# Council Briefing: 2025-02-24

## Monthly Goal

December 2025: Execution excellence—complete token migration with high success rate, launch ElizaOS Cloud, stabilize flagship agents, and build developer trust through reliability and clear documentation.

## Daily Focus

- The fleet advanced toward execution excellence by hardening modular architecture (adapter typing + file-based API routes) while extinguishing reliability fires in knowledge processing and the Twitter client.

## Key Points for Deliberation

### 1. Topic: Core Modularity & Runtime Interface Consolidation

**Summary of Topic:** The framework continues shifting toward a more composable, plugin-first architecture via new core adapter types and a refactored API surface, reinforcing long-term interoperability but increasing short-term integration churn.

#### Deliberation Items (Questions):

**Question 1:** Do we treat the file-based API refactor as a stability milestone (freeze surface) or as a stepping stone to further breaking re-architecture ahead of V2?

  **Context:**
  - `GitHub daily summary (2025-02-24): "Refactored API routes into a file-based structure" (PR #3651).`
  - `GitHub daily summary (2025-02-24): "Added database and plugin adapter types to core types" (PR #3640).`

  **Multiple Choice Answers:**
    a) Declare it a stability milestone and enforce an API surface freeze except for critical fixes.
        *Implication:* Improves developer trust and documentation durability, but may slow V2 experimentation.
    b) Allow targeted, incremental refactors while maintaining backward-compatible shims.
        *Implication:* Balances progress with trust, but requires disciplined deprecation and extra maintenance.
    c) Proceed with aggressive re-architecture now to maximize V2 velocity, accepting breakage.
        *Implication:* Accelerates a clean V2 but risks DX fragmentation and erosion of reliability narrative.
    d) Other / More discussion needed / None of the above.

* _TASK INSTRUCTIONS_: Reproduce the full council briefing above, word for word, with no changes. The lines after this point have nothing to do with the council briefing.

* _DATASET CONTENT_:

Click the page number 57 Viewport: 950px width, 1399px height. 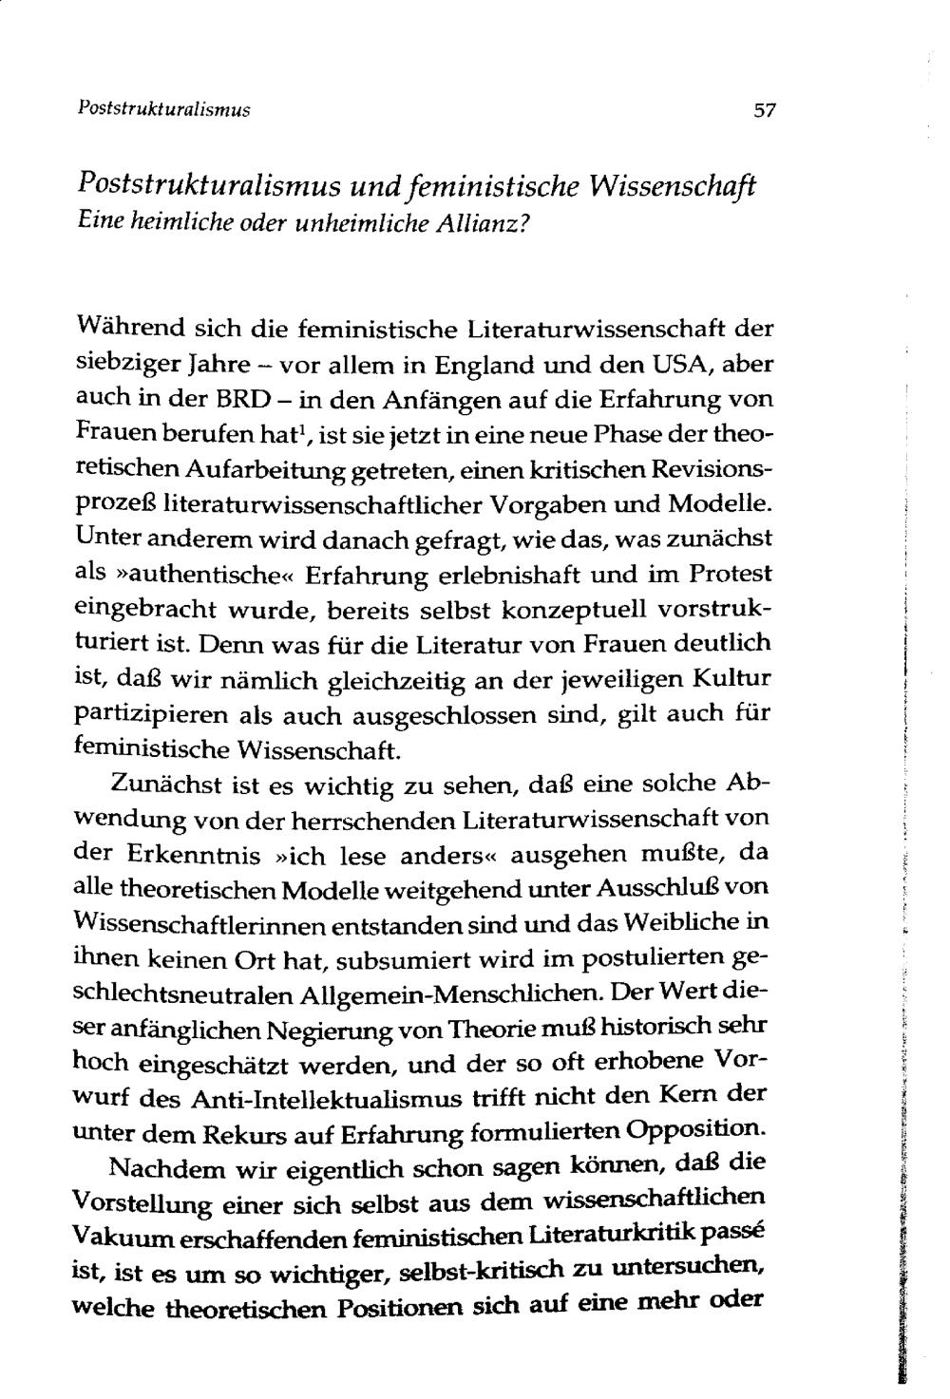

* _EXERCISE SOLUTION_:
# Council Briefing: 2025-02-24

## Monthly Goal

December 2025: Execution excellence—complete token migration with high success rate, launch ElizaOS Cloud, stabilize flagship agents, and build developer trust through reliability and clear documentation.

## Daily Focus

- The fleet advanced toward execution excellence by hardening modular architecture (adapter typing + file-based API routes) while extinguishing reliability fires in knowledge processing and the Twitter client.

## Key Points for Deliberation

### 1. Topic: Core Modularity & Runtime Interface Consolidation

**Summary of Topic:** The framework continues shifting toward a more composable, plugin-first architecture via new core adapter types and a refactored API surface, reinforcing long-term interoperability but increasing short-term integration churn.

#### Deliberation Items (Questions):

**Question 1:** Do we treat the file-based API refactor as a stability milestone (freeze surface) or as a stepping stone to further breaking re-architecture ahead of V2?

  **Context:**
  - `GitHub daily summary (2025-02-24): "Refactored API routes into a file-based structure" (PR #3651).`
  - `GitHub daily summary (2025-02-24): "Added database and plugin adapter types to core types" (PR #3640).`

  **Multiple Choice Answers:**
    a) Declare it a stability milestone and enforce an API surface freeze except for critical fixes.
        *Implication:* Improves developer trust and documentation durability, but may slow V2 experimentation.
    b) Allow targeted, incremental refactors while maintaining backward-compatible shims.
        *Implication:* Balances progress with trust, but requires disciplined deprecation and extra maintenance.
    c) Proceed with aggressive re-architecture now to maximize V2 velocity, accepting breakage.
        *Implication:* Accelerates a clean V2 but risks DX fragmentation and erosion of reliability narrative.
    d) Other / More discussion needed / None of the above.